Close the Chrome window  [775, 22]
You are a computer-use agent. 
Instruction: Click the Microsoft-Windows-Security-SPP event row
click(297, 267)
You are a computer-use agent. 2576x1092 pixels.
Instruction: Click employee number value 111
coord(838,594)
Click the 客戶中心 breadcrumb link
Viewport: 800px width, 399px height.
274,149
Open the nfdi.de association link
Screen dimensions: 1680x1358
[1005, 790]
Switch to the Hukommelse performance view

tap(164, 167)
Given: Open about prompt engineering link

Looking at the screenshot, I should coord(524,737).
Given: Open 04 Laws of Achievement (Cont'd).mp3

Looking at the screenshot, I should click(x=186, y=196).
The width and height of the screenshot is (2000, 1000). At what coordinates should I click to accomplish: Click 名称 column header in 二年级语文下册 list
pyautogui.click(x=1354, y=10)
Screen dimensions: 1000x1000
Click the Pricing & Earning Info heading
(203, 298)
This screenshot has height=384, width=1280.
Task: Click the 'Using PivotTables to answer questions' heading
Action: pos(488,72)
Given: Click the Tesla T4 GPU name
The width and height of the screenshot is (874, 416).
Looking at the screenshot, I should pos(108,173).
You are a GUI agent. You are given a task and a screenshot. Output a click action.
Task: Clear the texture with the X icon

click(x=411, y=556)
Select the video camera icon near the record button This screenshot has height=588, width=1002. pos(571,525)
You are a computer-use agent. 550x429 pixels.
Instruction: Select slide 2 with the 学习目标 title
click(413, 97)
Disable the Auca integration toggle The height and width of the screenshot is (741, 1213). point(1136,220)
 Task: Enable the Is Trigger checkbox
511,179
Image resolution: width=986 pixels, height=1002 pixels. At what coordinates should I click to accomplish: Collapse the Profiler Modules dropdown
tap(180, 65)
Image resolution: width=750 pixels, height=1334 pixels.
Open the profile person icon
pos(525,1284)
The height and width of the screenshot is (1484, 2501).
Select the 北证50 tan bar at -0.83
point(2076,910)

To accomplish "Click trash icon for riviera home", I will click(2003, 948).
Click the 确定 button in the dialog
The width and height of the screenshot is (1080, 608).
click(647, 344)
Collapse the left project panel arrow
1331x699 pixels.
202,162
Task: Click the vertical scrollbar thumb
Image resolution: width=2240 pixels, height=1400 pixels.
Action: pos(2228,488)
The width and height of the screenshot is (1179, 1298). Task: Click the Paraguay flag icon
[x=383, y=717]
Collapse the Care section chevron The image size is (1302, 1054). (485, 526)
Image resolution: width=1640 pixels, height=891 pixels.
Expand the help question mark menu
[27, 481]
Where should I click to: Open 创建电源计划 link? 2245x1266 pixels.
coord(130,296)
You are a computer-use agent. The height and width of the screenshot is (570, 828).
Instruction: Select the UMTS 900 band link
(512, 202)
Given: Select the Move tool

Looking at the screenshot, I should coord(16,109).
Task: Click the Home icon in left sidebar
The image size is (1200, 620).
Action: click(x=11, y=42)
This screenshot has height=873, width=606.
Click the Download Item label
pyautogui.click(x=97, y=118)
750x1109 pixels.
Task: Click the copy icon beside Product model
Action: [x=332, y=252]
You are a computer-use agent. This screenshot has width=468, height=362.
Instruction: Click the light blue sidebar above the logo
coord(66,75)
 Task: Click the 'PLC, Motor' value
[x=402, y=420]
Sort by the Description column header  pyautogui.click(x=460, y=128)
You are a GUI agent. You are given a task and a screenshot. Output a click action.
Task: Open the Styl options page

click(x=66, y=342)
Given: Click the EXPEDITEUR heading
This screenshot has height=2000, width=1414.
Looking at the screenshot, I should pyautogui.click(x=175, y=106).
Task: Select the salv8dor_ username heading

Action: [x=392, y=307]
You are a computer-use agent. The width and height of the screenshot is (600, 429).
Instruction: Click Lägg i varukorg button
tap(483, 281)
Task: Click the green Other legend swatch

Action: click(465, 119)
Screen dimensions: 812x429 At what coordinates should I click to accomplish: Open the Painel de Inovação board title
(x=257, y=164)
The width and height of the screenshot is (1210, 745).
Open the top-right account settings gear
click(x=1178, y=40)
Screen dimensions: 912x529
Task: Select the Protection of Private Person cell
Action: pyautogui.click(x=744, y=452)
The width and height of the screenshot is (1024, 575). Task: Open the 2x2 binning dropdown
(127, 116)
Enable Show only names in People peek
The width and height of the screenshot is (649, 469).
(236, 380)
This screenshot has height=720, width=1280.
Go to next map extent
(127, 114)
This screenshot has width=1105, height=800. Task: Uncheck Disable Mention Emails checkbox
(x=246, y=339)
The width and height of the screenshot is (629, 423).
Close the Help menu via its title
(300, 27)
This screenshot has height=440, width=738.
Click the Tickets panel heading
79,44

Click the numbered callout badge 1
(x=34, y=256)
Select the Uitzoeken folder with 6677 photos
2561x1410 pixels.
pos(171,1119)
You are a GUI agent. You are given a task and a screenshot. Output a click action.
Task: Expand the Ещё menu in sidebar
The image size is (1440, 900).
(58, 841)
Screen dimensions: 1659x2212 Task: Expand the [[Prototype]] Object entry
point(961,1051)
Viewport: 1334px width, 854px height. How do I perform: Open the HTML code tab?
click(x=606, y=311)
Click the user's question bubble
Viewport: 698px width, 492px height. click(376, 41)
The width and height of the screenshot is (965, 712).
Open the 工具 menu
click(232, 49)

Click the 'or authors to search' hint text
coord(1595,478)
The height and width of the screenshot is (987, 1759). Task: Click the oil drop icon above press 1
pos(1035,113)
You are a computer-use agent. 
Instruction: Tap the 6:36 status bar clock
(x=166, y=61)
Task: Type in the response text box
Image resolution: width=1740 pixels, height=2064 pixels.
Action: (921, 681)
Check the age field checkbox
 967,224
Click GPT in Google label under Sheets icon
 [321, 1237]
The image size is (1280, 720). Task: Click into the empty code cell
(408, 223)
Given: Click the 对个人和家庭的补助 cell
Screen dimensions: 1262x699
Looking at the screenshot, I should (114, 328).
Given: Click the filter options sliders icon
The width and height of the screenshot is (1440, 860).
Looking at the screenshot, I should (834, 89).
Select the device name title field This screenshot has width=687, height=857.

....................

• _STATED EXERCISE_
Reproduce the listing above with every "computer-use agent" swapped for "desktop automation agent", leaving everything else unchanged.

• _FINAL RESULT_
Close the Chrome window  [775, 22]
You are a desktop automation agent. 
Instruction: Click the Microsoft-Windows-Security-SPP event row
click(297, 267)
You are a desktop automation agent. 2576x1092 pixels.
Instruction: Click employee number value 111
coord(838,594)
Click the 客戶中心 breadcrumb link
Viewport: 800px width, 399px height.
274,149
Open the nfdi.de association link
Screen dimensions: 1680x1358
[1005, 790]
Switch to the Hukommelse performance view

tap(164, 167)
Given: Open about prompt engineering link

Looking at the screenshot, I should coord(524,737).
Given: Open 04 Laws of Achievement (Cont'd).mp3

Looking at the screenshot, I should click(x=186, y=196).
The width and height of the screenshot is (2000, 1000). At what coordinates should I click to accomplish: Click 名称 column header in 二年级语文下册 list
pyautogui.click(x=1354, y=10)
Screen dimensions: 1000x1000
Click the Pricing & Earning Info heading
(203, 298)
This screenshot has height=384, width=1280.
Task: Click the 'Using PivotTables to answer questions' heading
Action: pos(488,72)
Given: Click the Tesla T4 GPU name
The width and height of the screenshot is (874, 416).
Looking at the screenshot, I should pos(108,173).
You are a GUI agent. You are given a task and a screenshot. Output a click action.
Task: Clear the texture with the X icon

click(x=411, y=556)
Select the video camera icon near the record button This screenshot has height=588, width=1002. pos(571,525)
You are a desktop automation agent. 550x429 pixels.
Instruction: Select slide 2 with the 学习目标 title
click(413, 97)
Disable the Auca integration toggle The height and width of the screenshot is (741, 1213). point(1136,220)
 Task: Enable the Is Trigger checkbox
511,179
Image resolution: width=986 pixels, height=1002 pixels. At what coordinates should I click to accomplish: Collapse the Profiler Modules dropdown
tap(180, 65)
Image resolution: width=750 pixels, height=1334 pixels.
Open the profile person icon
pos(525,1284)
The height and width of the screenshot is (1484, 2501).
Select the 北证50 tan bar at -0.83
point(2076,910)

To accomplish "Click trash icon for riviera home", I will click(2003, 948).
Click the 确定 button in the dialog
The width and height of the screenshot is (1080, 608).
click(647, 344)
Collapse the left project panel arrow
1331x699 pixels.
202,162
Task: Click the vertical scrollbar thumb
Image resolution: width=2240 pixels, height=1400 pixels.
Action: pos(2228,488)
The width and height of the screenshot is (1179, 1298). Task: Click the Paraguay flag icon
[x=383, y=717]
Collapse the Care section chevron The image size is (1302, 1054). (485, 526)
Image resolution: width=1640 pixels, height=891 pixels.
Expand the help question mark menu
[27, 481]
Where should I click to: Open 创建电源计划 link? 2245x1266 pixels.
coord(130,296)
You are a desktop automation agent. The height and width of the screenshot is (570, 828).
Instruction: Select the UMTS 900 band link
(512, 202)
Given: Select the Move tool

Looking at the screenshot, I should coord(16,109).
Task: Click the Home icon in left sidebar
The image size is (1200, 620).
Action: click(x=11, y=42)
This screenshot has height=873, width=606.
Click the Download Item label
pyautogui.click(x=97, y=118)
750x1109 pixels.
Task: Click the copy icon beside Product model
Action: [x=332, y=252]
You are a desktop automation agent. This screenshot has width=468, height=362.
Instruction: Click the light blue sidebar above the logo
coord(66,75)
 Task: Click the 'PLC, Motor' value
[x=402, y=420]
Sort by the Description column header  pyautogui.click(x=460, y=128)
You are a GUI agent. You are given a task and a screenshot. Output a click action.
Task: Open the Styl options page

click(x=66, y=342)
Given: Click the EXPEDITEUR heading
This screenshot has height=2000, width=1414.
Looking at the screenshot, I should pyautogui.click(x=175, y=106).
Task: Select the salv8dor_ username heading

Action: [x=392, y=307]
You are a desktop automation agent. The width and height of the screenshot is (600, 429).
Instruction: Click Lägg i varukorg button
tap(483, 281)
Task: Click the green Other legend swatch

Action: click(465, 119)
Screen dimensions: 812x429 At what coordinates should I click to accomplish: Open the Painel de Inovação board title
(x=257, y=164)
The width and height of the screenshot is (1210, 745).
Open the top-right account settings gear
click(x=1178, y=40)
Screen dimensions: 912x529
Task: Select the Protection of Private Person cell
Action: pyautogui.click(x=744, y=452)
The width and height of the screenshot is (1024, 575). Task: Open the 2x2 binning dropdown
(127, 116)
Enable Show only names in People peek
The width and height of the screenshot is (649, 469).
(236, 380)
This screenshot has height=720, width=1280.
Go to next map extent
(127, 114)
This screenshot has width=1105, height=800. Task: Uncheck Disable Mention Emails checkbox
(x=246, y=339)
The width and height of the screenshot is (629, 423).
Close the Help menu via its title
(300, 27)
This screenshot has height=440, width=738.
Click the Tickets panel heading
79,44

Click the numbered callout badge 1
(x=34, y=256)
Select the Uitzoeken folder with 6677 photos
2561x1410 pixels.
pos(171,1119)
You are a GUI agent. You are given a task and a screenshot. Output a click action.
Task: Expand the Ещё menu in sidebar
The image size is (1440, 900).
(58, 841)
Screen dimensions: 1659x2212 Task: Expand the [[Prototype]] Object entry
point(961,1051)
Viewport: 1334px width, 854px height. How do I perform: Open the HTML code tab?
click(x=606, y=311)
Click the user's question bubble
Viewport: 698px width, 492px height. click(376, 41)
The width and height of the screenshot is (965, 712).
Open the 工具 menu
click(232, 49)

Click the 'or authors to search' hint text
coord(1595,478)
The height and width of the screenshot is (987, 1759). Task: Click the oil drop icon above press 1
pos(1035,113)
You are a desktop automation agent. 
Instruction: Tap the 6:36 status bar clock
(x=166, y=61)
Task: Type in the response text box
Image resolution: width=1740 pixels, height=2064 pixels.
Action: (921, 681)
Check the age field checkbox
 967,224
Click GPT in Google label under Sheets icon
 [321, 1237]
The image size is (1280, 720). Task: Click into the empty code cell
(408, 223)
Given: Click the 对个人和家庭的补助 cell
Screen dimensions: 1262x699
Looking at the screenshot, I should (114, 328).
Given: Click the filter options sliders icon
The width and height of the screenshot is (1440, 860).
Looking at the screenshot, I should (834, 89).
Select the device name title field This screenshot has width=687, height=857.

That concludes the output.